科学家开发出来一种两阶段纳米颗粒疗法,它可能有助于克服目前许多纳米疗法面临的免疫系统的挑战。
Michael Sailor及其同事开发了一对合作纳米颗粒,它们可能躲避人体的抗体防御系统并让药物在靶标(例如癌细胞)散布。这种纳米颗粒的第一阶段是一种金纳米棒“激活剂”,它寻找并覆盖整个肿瘤。这种激活剂分子能够像天线一样活动,吸收外部的红外激光照射。这种照射让肿瘤升温,从而引发这些细胞产生一种称为P32的蛋白质,后者又会与第二种纳米颗粒上面的称为脂质体的受体结合。这第二种纳米颗粒可以掺入抗癌药物,然后选择性地与这种最初的疗法相结合。在对这种合作纳米颗粒疗法的测试中,这组作者向脂质体掺入了一种称为阿霉素的抗癌药并把这种药物注射到有癌症肿瘤的实验小鼠体内。这组科学家发现这些小鼠的肿瘤尺寸比用单一或非靶向纳米颗粒治疗的小鼠的肿瘤尺寸显著减小。

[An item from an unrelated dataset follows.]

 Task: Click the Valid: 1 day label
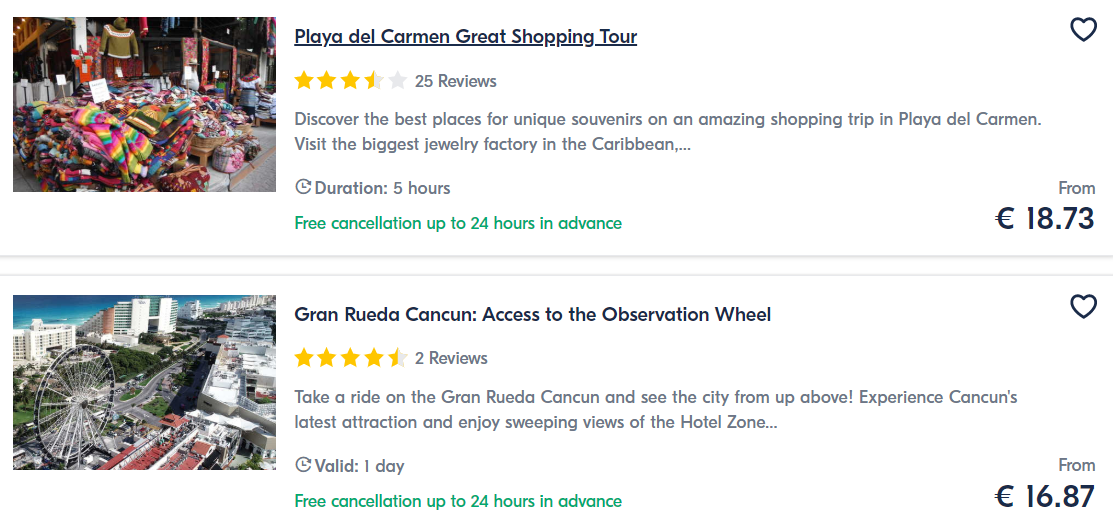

(生物谷Bioon.com)
生物谷推荐原始出处:
PNAS December 28, 2009, doi: 10.1073/pnas.0909565107
Cooperative nanomaterial system to sensitize, target, and treat tumors
Ji-Ho Parka,b, Geoffrey von Maltzahnc, Mary Jue Xuc, Valentina Fogald, Venkata Ramana Kotamrajue, Erkki Ruoslahtid,e, Sangeeta N. Bhatiac,f,g and Michael J. Sailora,b,h,1
aMaterials Science and Engineering Program,
bDepartment of Chemistry and Biochemistry, and
hDepartment of Bioengineering, University of California, San Diego, La Jolla, Ca 92093, and
cHarvard-MIT Division of Health Sciences and Technology, and
fElectrical Engineering and Computer Science, Massachusetts Institute of Technology, Cambridge, Ma 02139, and
gDivision of Medicine, Brigham and Women’s Hospital, Boston, Ma 02115, and
dCancer Research Center, Burnham Institute for Medical Research, 10901 North Torrey Pines Road, La Jolla, Ca 92037, and
eVascular Mapping Center, Burnham Institute for Medical Research at UCSB, University of California, Santa Barbara, Santa Barbara, Ca 93106
A significant barrier to the clinical translation of systemically administered therapeutic nanoparticles is their tendency to be removed from circulation by the mononuclear phagocyte system. The addition of a targeting ligand that selectively interacts with cancer cells can improve the therapeutic efficacy of nanomaterials, although these systems have met with only limited success. Here, we present a cooperative nanosystem consisting of two discrete nanomaterials. The first component is gold nanorod (NR) “activators” that populate the porous tumor vessels and act as photothermal antennas to specify tumor heating via remote near-infrared laser irradiation. We find that local tumor heating accelerates the recruitment of the second component: a targeted nanoparticle consisting of either magnetic nanoworms (NW) or doxorubicin-loaded liposomes (LP). The targeting species employed in this work is a cyclic nine-amino acid peptide LyP-1 (Cys-Gly-Asn-Lys-Arg-Thr-Arg-Gly-Cys) that binds to the stress-related protein, p32, which we find to be upregulated on the surface of tumor-associated cells upon thermal treatment. Mice containing xenografted MDA-MB-435 tumors that are treated with the combined NR/LyP-1LP therapeutic system display significant reductions in tumor volume compared with individual nanoparticles or untargeted cooperative system.